Saturday, September 15, 2012

American freed from Nicaraguan jail has left country: supporters

(Reuters) - A U.S. citizen freed from a Nicaraguan jail after his 22-year prison sentence for drug trafficking was thrown out by an appeals court has left the country and is safe in an undisclosed location, his supporters said on Friday.

Jason Puracal, whose case drew support from international human rights activists who said he was wrongly convicted, was found guilty of drug trafficking and money laundering by a trial judge last year along with 10 Nicaraguan co-defendants after being detained in 2010. He has maintained his innocence.

Puracal, 35, left La Modelo prison in Tipitapa, just east of Managua, on Thursday after an appeals court ordered that he be set free. At the time of his release, a person familiar with the case told Reuters Puracal was restricted from leaving Managua.

"Jason is out of Nicaragua. He is in a safe and undisclosed location," a representative for Puracal's family said, without elaborating on where he may be or if he has returned to the United States.

Representatives of the family have told reporters that he would not be making any public statements or doing media interviews for the foreseeable future.

His sister, 33-year-old Janis Puracal, told Reuters on Thursday that the family wished to keep Jason close after the nearly two-year ordeal.

"If this case has taught us anything, it's how much we value each other and being close to each other," she said in a phone interview. "Family has always been a big deal to us. It was taken away from us without any choice on our part, and we don't want to let that happen again."

Puracal, a native of Washington state, became a resident of Nicaragua after serving there as a Peace Corps volunteer in 2002. He married a Nicaraguan woman, with whom he has a son.

Before his arrest, he was working at a real estate office in the Nicaraguan city of San Juan del Sur, a surfing destination on the Pacific coast. Puracal's supporters said he came under suspicion due to his job as a real estate agent, which gave him control over large sums of money held in escrow for property transactions.

Prosecutors said Puracal used a real estate company to buy properties with drug money. They said on Thursday that they were considering appealing to the country's Supreme Court.

The appeals court heard Puracal's case last month after his supporters pushed for a hearing, saying he was wrongly convicted.

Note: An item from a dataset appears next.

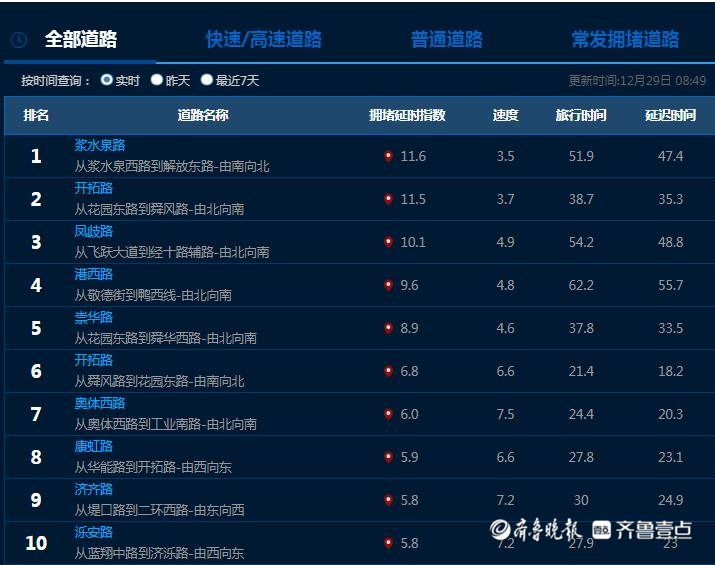The height and width of the screenshot is (565, 715).
Task: Open the 济齐路 road link
Action: click(93, 490)
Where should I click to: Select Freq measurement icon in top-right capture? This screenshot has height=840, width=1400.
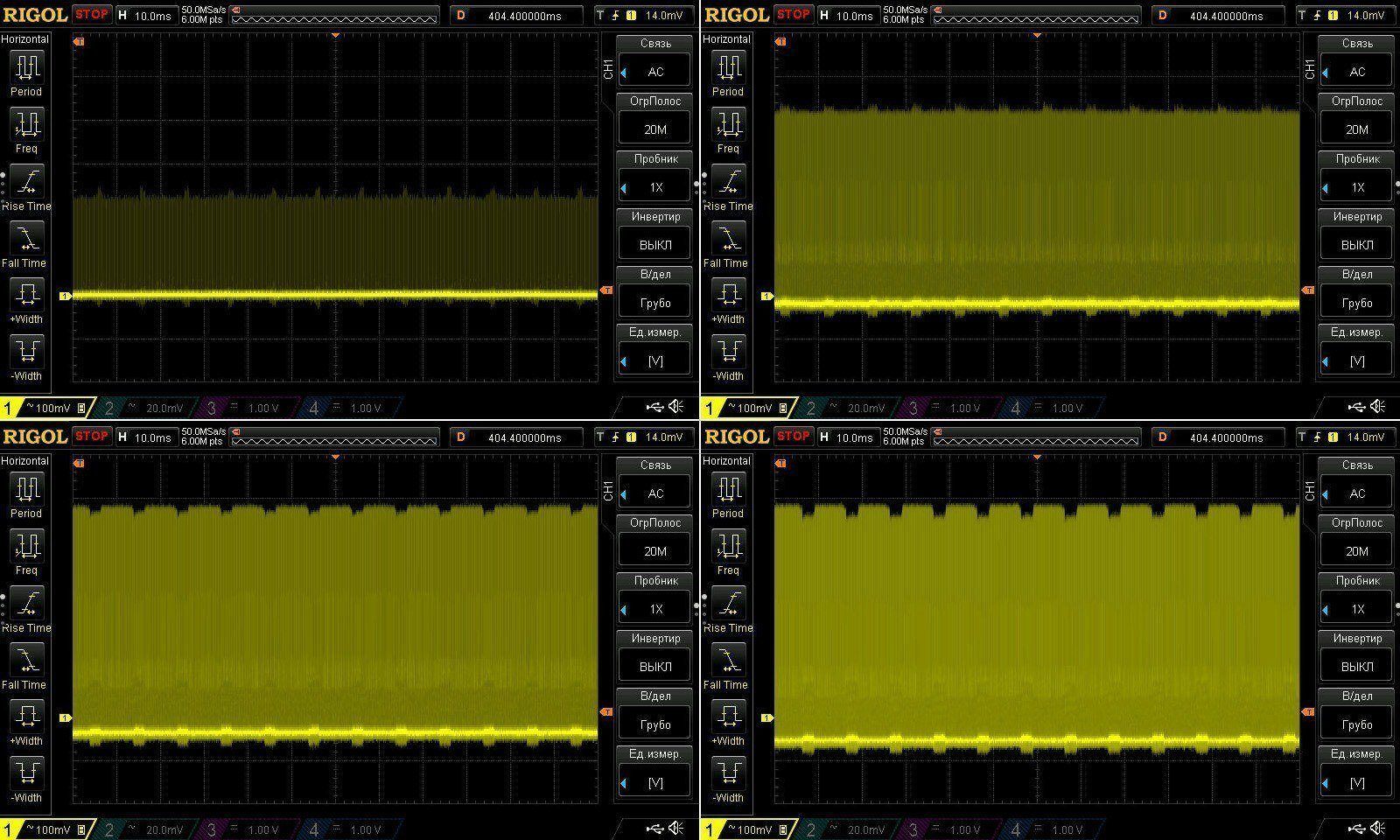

The supporters redoubled their efforts earlier this summer after learning that Puracal, who had been in solitary confinement, was put on suicide watch by Nicaraguan authorities.

The U.N. Working Group on Arbitrary Detention said in May that Puracal was arbitrarily imprisoned and recommended he be freed.

Puracal's other backers include a human rights lawyer who previously worked on behalf of former Czech President Vaclav Havel and Nobel Peace Prize laureates Aung San Suu Kyi of Myanmar and Desmond Tutu of South Africa.

Even the California Innocence Project, which normally focuses on wrongfully convicted inmates in that state's prison system, took up his cause.